Records provided Block Start
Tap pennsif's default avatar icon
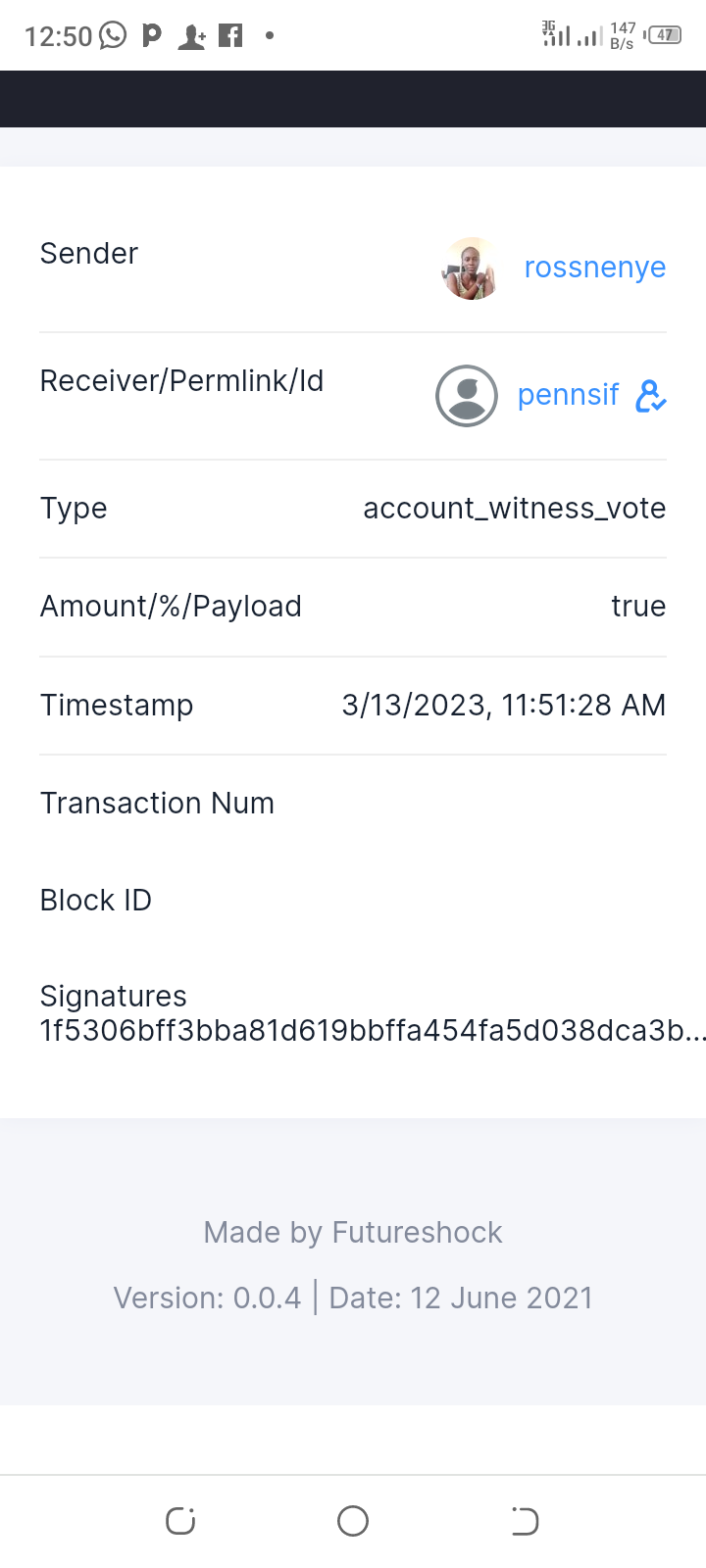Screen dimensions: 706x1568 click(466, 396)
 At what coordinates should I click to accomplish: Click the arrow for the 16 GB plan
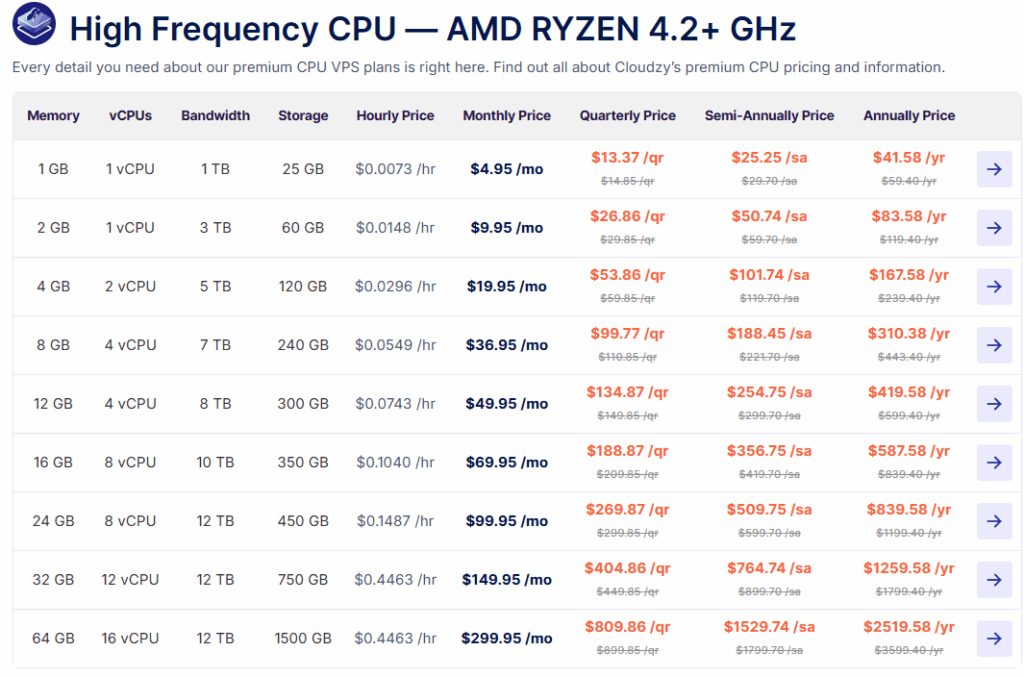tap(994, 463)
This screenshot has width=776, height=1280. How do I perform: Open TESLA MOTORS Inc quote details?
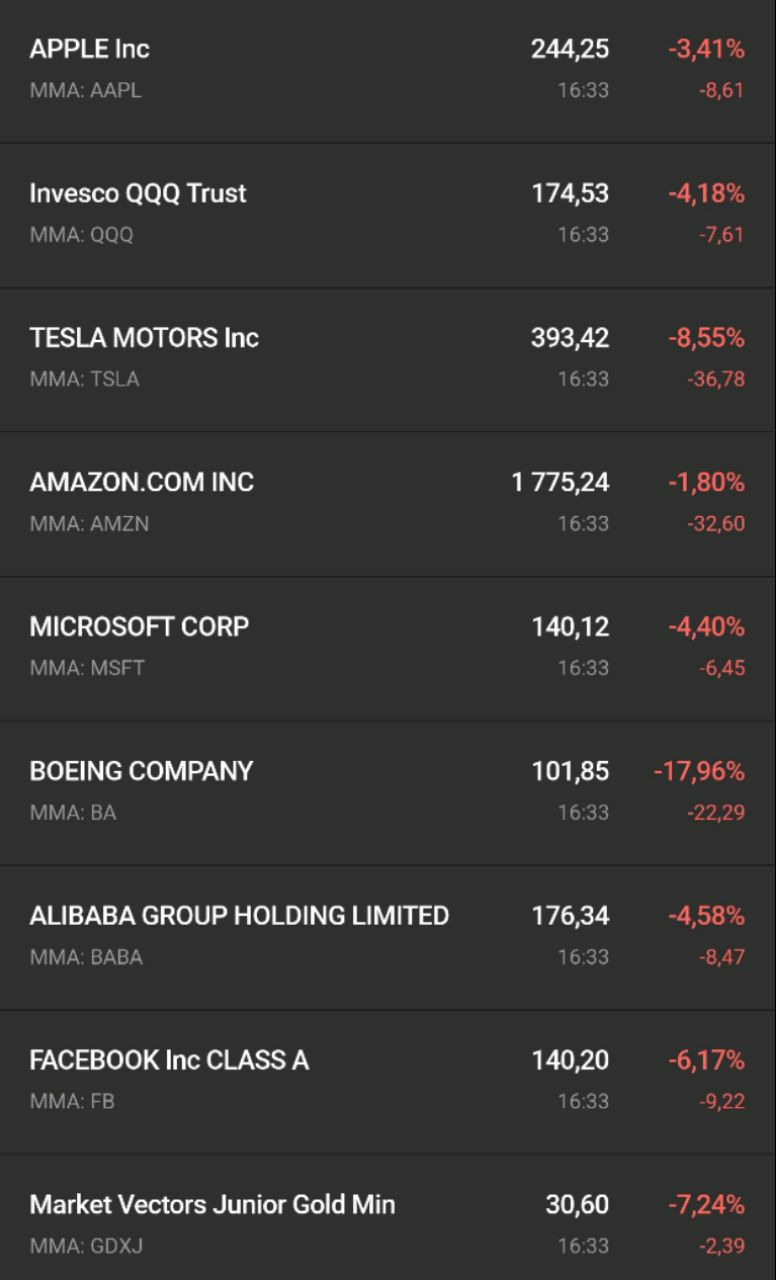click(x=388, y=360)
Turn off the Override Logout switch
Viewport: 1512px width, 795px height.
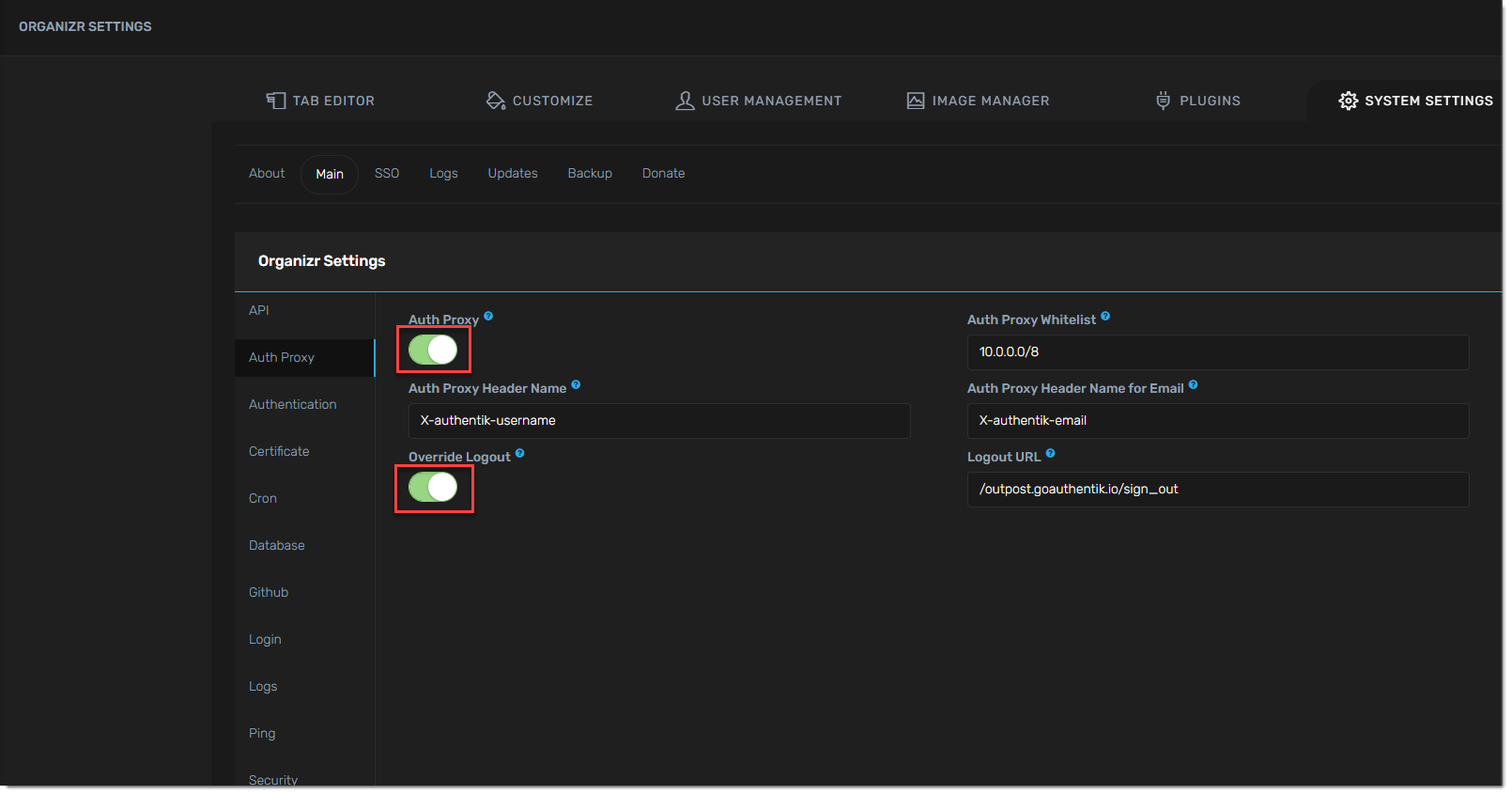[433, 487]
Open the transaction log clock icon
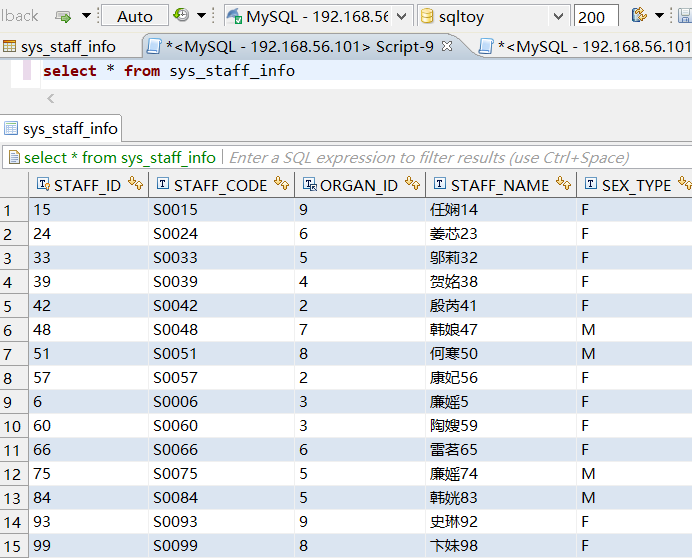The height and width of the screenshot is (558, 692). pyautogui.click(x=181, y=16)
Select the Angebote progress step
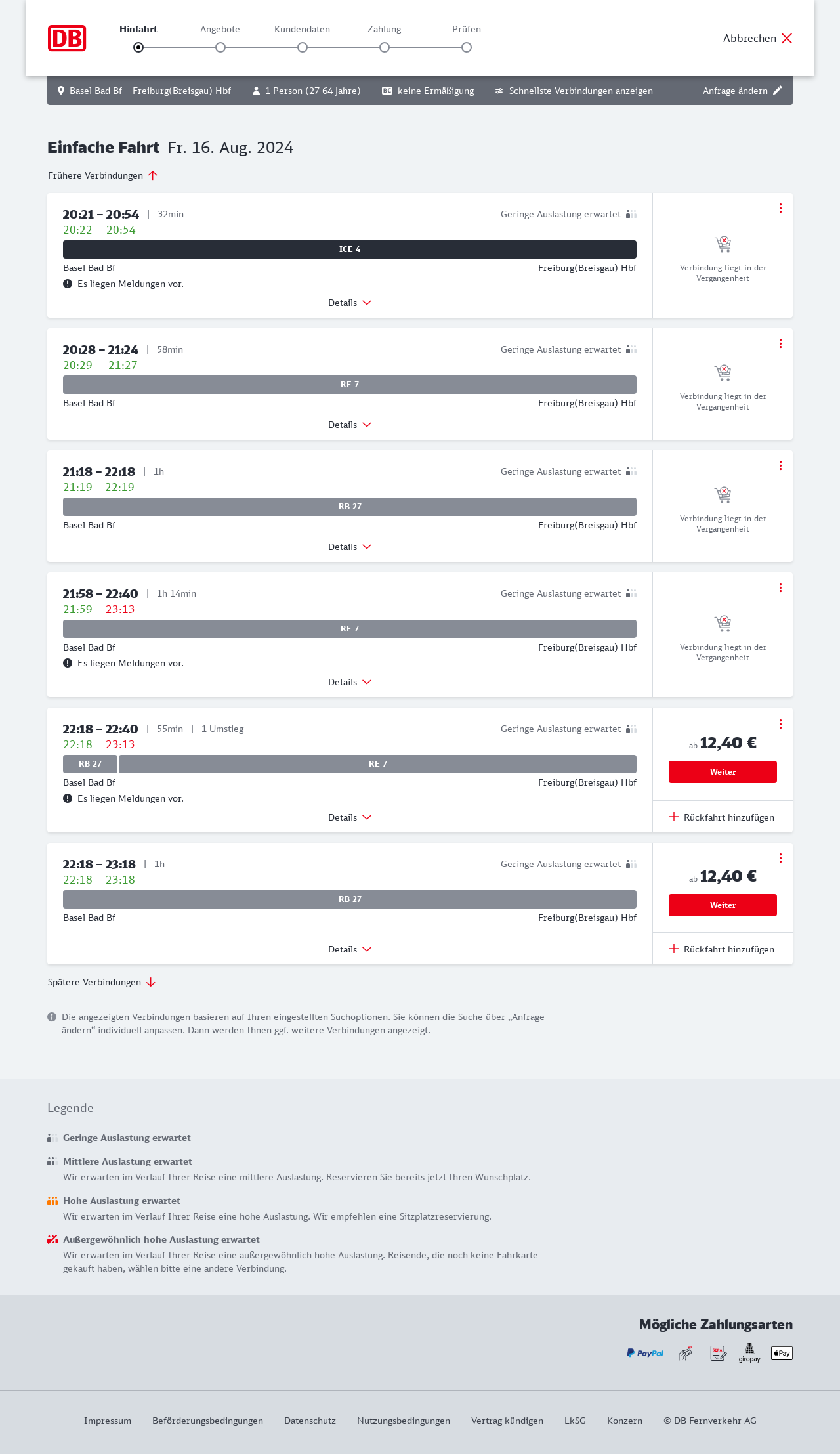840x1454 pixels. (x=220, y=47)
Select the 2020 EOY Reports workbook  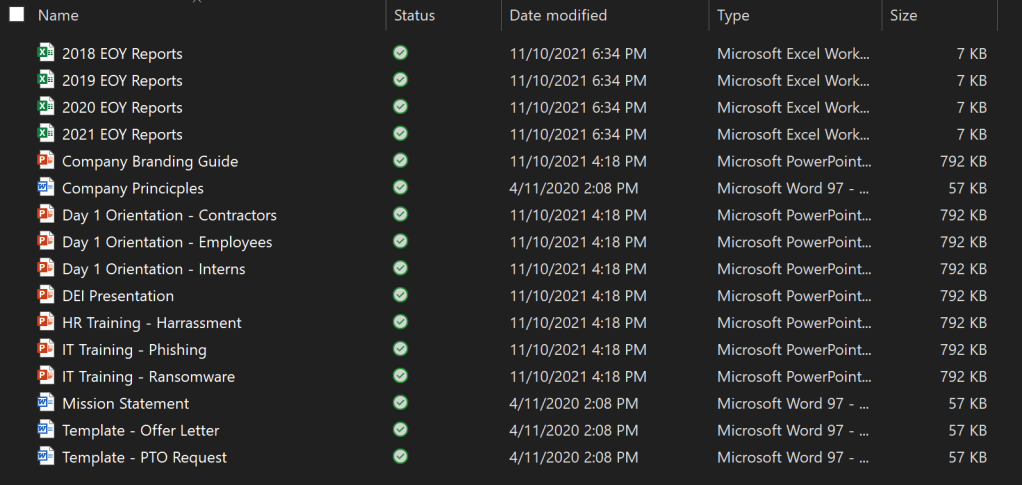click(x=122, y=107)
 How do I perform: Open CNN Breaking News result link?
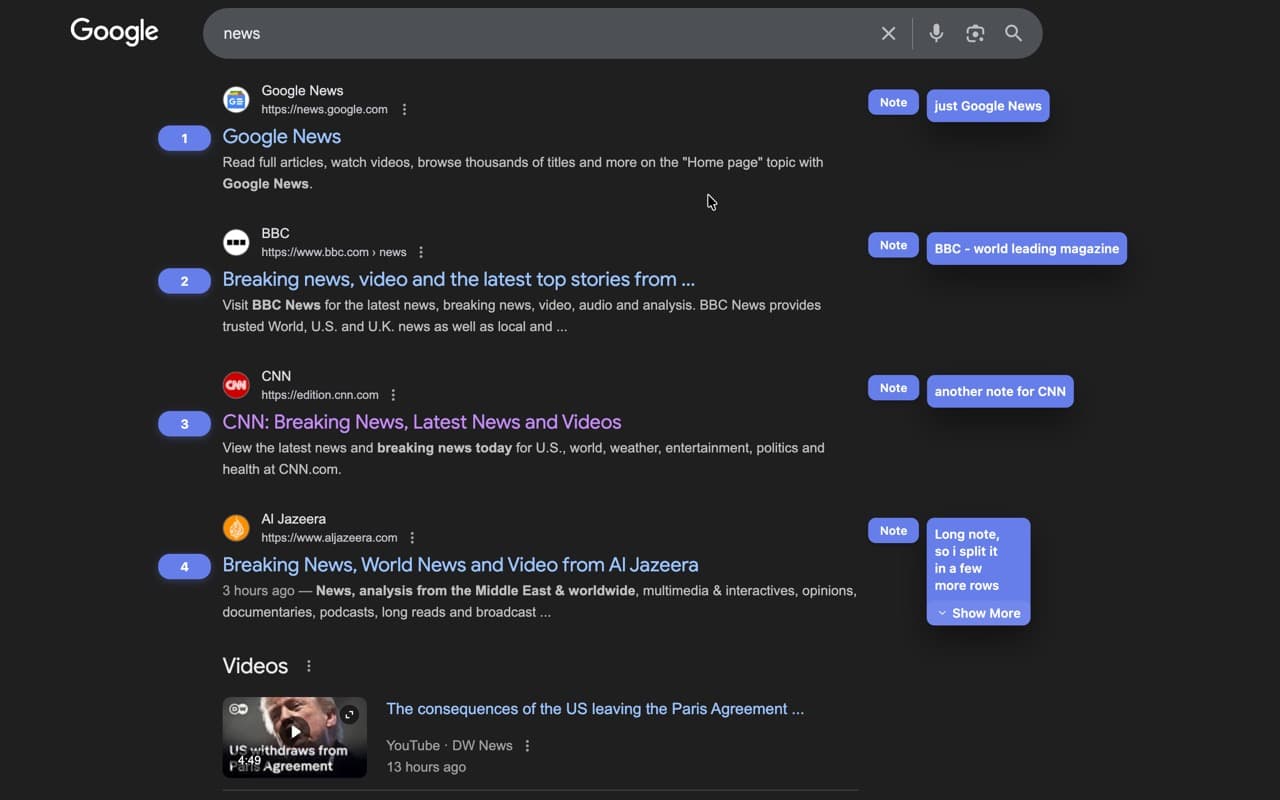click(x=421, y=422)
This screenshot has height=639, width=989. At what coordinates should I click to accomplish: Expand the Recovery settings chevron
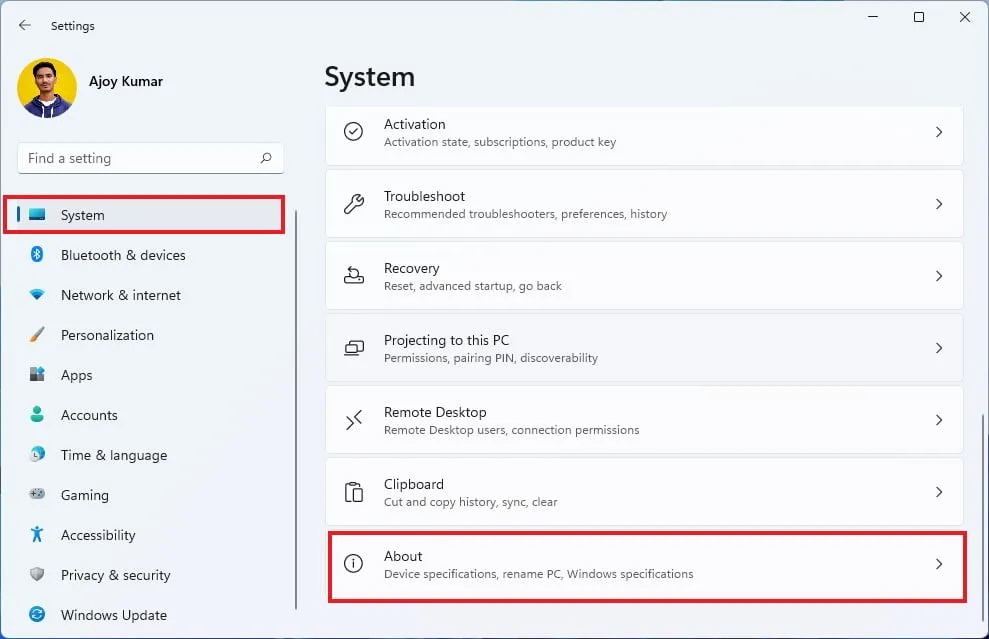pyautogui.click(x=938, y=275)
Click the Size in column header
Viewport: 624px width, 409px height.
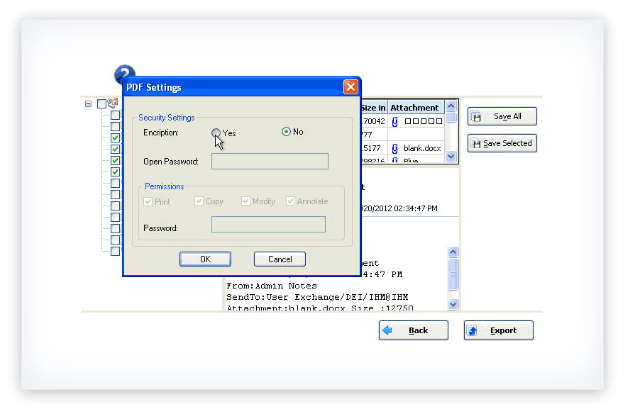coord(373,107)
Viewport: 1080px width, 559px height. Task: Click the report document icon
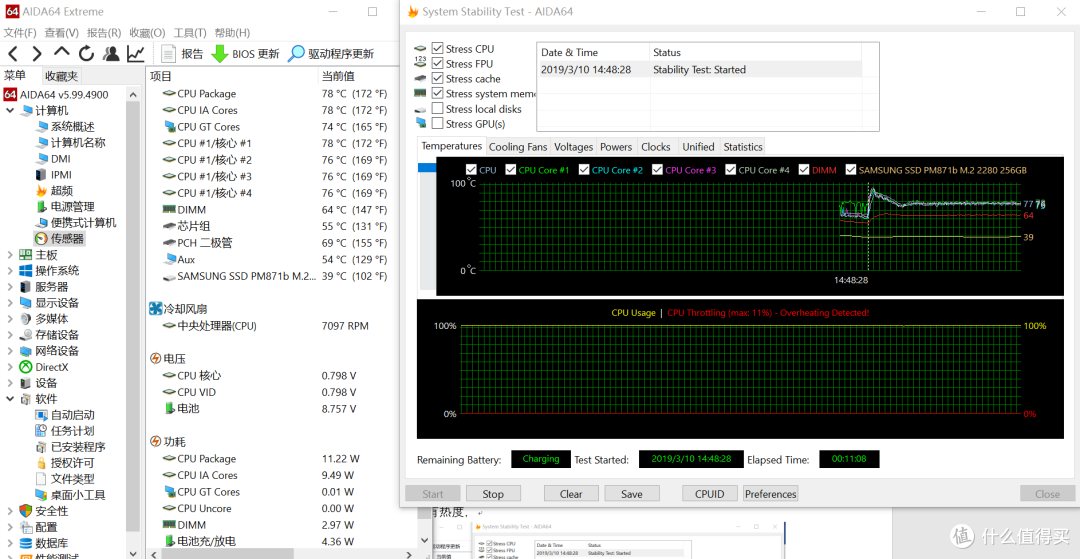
Records provided Block End
Pictures must be left out of the answer, which should be exactly the lines from the one holding "Click the Size in column header" through the last line of the entries above, both included; please add nothing.

Click the Size in column header
Viewport: 624px width, 409px height.
coord(373,107)
Viewport: 1080px width, 559px height. Task: Click the report document icon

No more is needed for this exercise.